Noi, figli degli anni del boom

I sindacati litigano con il governo sulle pensioni, su Quota 102 o 104, insomma litigano per tutelare gli interessi di chi oggi ha più o meno fra i 60 e i 64 anni. Ma siamo sicuri che sia quella la fascia di età che ha più bisogno di una battaglia sindacale? E non piuttosto i giovani, che fanno una fatica del diavolo a trovare lavoro e in pensione ci andranno forse a 80 anni, e con assegni miserrimi? Mi autodenuncio: sono nato il primo novembre del 1958 e faccio quindi parte della categoria più privilegiata della storia d’Italia, quella nata fra la fine degli anni Cinquanta e la metà dei Sessanta.

La nostra generazione è la prima della storia a non avere conosciuto una guerra; e, rispetto a quelli nati fra il 1946 e il 1958, neanche gli stenti del dopoguerra. Siamo la prima generazione ad aver conosciuto il benessere: il frigorifero, la lavatrice, la televisione, le vacanze al mare, i regali di Natale, l’automobile di papà. Siamo stati bambini negli anni del boom. L’Italia era lodata in tutto il mondo, era il Paese del 'miracolo economico'. Uno scrittore, Carlo Castellaneta, chiamò i Sessanta gli 'anni beati': e la musica leggera, i Carosello, il varietà di quel tempo trasmettono infatti un’immagine spensierata. Di ottimismo, di fiducia nel futuro.

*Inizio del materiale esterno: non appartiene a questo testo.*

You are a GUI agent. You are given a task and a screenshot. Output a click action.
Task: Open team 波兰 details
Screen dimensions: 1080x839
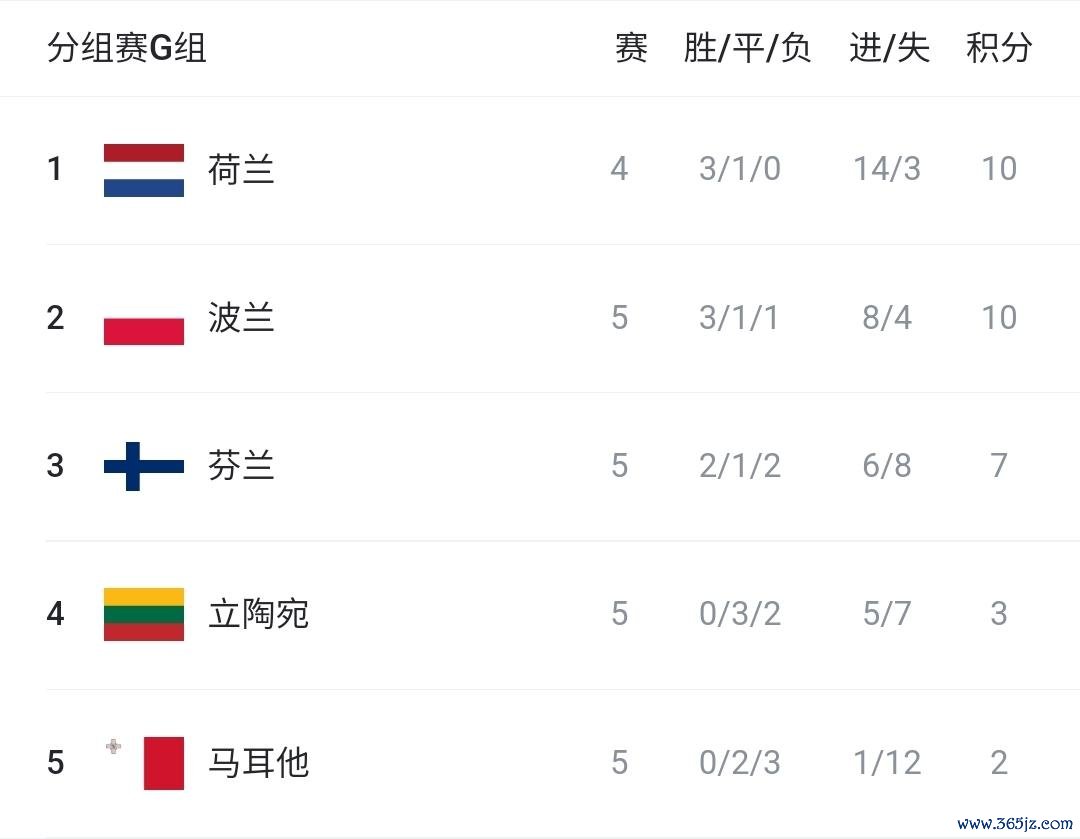pos(241,318)
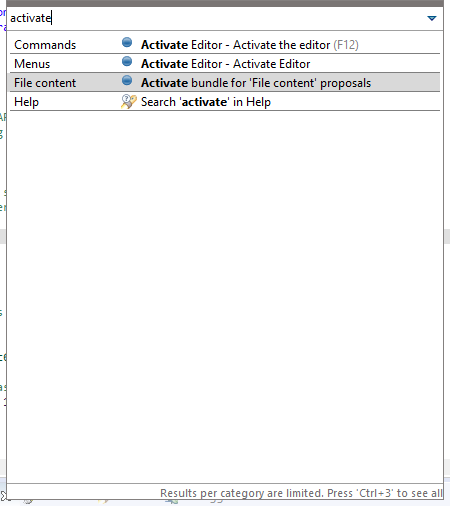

Ho fatto l’esame di maturità nel 1977: il giorno dopo l’orale mi telefonò una grande banca per offrirmi un posto a tempo indeterminato, sedici mensilità. Dissi di no perché volevo fare il giornalista. Mi andò bene. Non avevo parenti giornalisti o politici e dovetti fare l’'abusivo' per qualche anno: ma a 26 anni, quando fui assunto dal Corriere della Sera, il mio primo stipendio mi fece sentire ricco: due milioni e 250mila lire nette. Siamo la generazione del posto fisso e dell’articolo 18. E i nostri figli? Fino a un certo punto hanno avuto anche più di noi. Ma quando si affacciano sul mondo del lavoro pagano le conseguenze del mondo che noi abbiamo lasciato. Si va avanti a stage e quando va bene a tempi determinati. L’indeterminato è un sogno: e comunque non più, come ai nostri tempi, un’assicurazione sulla vita. C’è già da ringraziare il cielo quando si è assunti con busta paga e contributi: per gli altri, se va bene, c’è la partita Iva. Di doman non c’è certezza. Questa è la vera emergenza di cui dovrebbero occuparsi la politica e i sindacati. I nostri figli chiedono almeno un po’ di quello che abbiamo avuto noi.